Steam Whistle Brewing of Toronto, and Great Western Brewing of Saskatoon, also took the Alberta government to court, but on the grounds that the beer mark-up and SBDP rebate were an unconstitutional restriction on interprovincial trade. The same constitutional provision (section 121) worked in favour of the New Brunswick government in the Supreme Court of Canada’s decision in the Comeau case – where New Brunswick’s law restricted individuals from bringing alcohol across provincial borders. In Comeau, the law was not an unconstitutional restriction on trade, because its primary purpose was to allow the government-run New Brunswick liquor regime to maintain control over liquor supply and distribution within the province – not primarily to restrict liquor from other provinces being sold in New Brunswick.

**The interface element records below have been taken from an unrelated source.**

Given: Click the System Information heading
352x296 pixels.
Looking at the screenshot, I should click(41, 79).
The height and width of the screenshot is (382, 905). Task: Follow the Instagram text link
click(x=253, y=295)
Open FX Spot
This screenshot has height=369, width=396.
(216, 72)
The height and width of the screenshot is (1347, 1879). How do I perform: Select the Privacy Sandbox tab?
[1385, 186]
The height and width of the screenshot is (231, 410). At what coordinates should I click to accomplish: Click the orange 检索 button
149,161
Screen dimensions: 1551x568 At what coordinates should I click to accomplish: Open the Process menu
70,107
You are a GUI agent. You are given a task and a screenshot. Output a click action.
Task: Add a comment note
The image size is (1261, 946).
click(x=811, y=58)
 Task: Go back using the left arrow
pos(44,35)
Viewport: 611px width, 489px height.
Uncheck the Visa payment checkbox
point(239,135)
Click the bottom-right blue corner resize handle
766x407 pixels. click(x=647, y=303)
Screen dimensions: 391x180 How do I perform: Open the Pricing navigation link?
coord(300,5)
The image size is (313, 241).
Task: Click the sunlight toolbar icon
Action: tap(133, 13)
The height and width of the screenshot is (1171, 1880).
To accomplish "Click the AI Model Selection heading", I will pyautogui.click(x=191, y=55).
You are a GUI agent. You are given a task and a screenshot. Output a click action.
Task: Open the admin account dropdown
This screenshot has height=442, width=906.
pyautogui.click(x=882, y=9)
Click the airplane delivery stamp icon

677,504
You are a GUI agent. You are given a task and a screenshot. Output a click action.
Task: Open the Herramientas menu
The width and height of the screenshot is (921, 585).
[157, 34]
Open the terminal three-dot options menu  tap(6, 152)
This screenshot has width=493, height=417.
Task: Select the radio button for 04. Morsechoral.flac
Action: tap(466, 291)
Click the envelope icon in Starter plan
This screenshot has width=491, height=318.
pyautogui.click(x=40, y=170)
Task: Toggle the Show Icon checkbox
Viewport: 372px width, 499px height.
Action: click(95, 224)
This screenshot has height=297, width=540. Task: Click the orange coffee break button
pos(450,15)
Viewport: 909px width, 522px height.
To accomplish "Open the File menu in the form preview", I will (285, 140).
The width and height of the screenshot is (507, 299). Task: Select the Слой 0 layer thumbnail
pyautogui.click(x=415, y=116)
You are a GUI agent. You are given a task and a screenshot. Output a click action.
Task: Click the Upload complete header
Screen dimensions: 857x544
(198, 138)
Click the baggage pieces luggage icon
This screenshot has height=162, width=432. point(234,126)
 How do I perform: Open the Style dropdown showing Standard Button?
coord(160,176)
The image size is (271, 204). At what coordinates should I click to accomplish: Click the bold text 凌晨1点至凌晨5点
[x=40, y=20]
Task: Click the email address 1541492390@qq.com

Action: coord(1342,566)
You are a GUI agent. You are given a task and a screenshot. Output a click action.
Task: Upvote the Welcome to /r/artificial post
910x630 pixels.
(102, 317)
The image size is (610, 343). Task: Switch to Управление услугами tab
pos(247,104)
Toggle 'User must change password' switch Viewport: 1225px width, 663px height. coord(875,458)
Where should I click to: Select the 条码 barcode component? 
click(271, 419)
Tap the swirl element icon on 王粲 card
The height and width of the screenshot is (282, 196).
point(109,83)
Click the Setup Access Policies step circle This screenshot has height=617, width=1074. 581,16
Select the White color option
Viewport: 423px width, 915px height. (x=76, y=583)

But in the Steam Whistle case, Justice Marriot found that the Alberta beer mark-up of $1.25 per litre, with an SBDP rebate to only Alberta brewers, was in effect a barrier to interprovincial trade, and so was contrary to section 121’s venerable words: “All Articles of the Growth, Produce, or Manufacture of any one of the Provinces shall, from and after the Union, be admitted free into each of the Provinces.”
Then Justice Marriot dropped another keg on Alberta’s foot: she found that Steam Whistle and Great Western were entitled to monetary restitution for the effect on their revenue from this unconstitutional trade barrier – Steam Whistle in the amount of $164,000, and Great Western in the amount of $1,938,000. These amounts represent the $1.25 per litre paid by each of these breweries for their sales in Alberta, prior to them obtaining an earlier interim injunction against paying the mark-up.
Like the AIT Appeal Panel decision, Justice Marriot gave the Alberta government a stay of 6 months before her decision takes effect, to try to ameliorate the effects of the loss of the beer mark-up and SBDP system, and to address how the restitution will be paid. The Alberta government can appeal this decision to the Alberta Court of Appeal, and so they do have another chance to reverse their recent misfortune.
If Alberta does not appeal, or does not succeed on an appeal, lack of a support program for Alberta craft brewers is not their only problem. There are many more out-of-province beer producers who have paid millions of dollars under the mark-up to sell their products in Alberta. This decision has painted a giant bullseye on Alberta’s back, with a dollar sign in the middle of it, for all of these other mark-up payees to take aim at.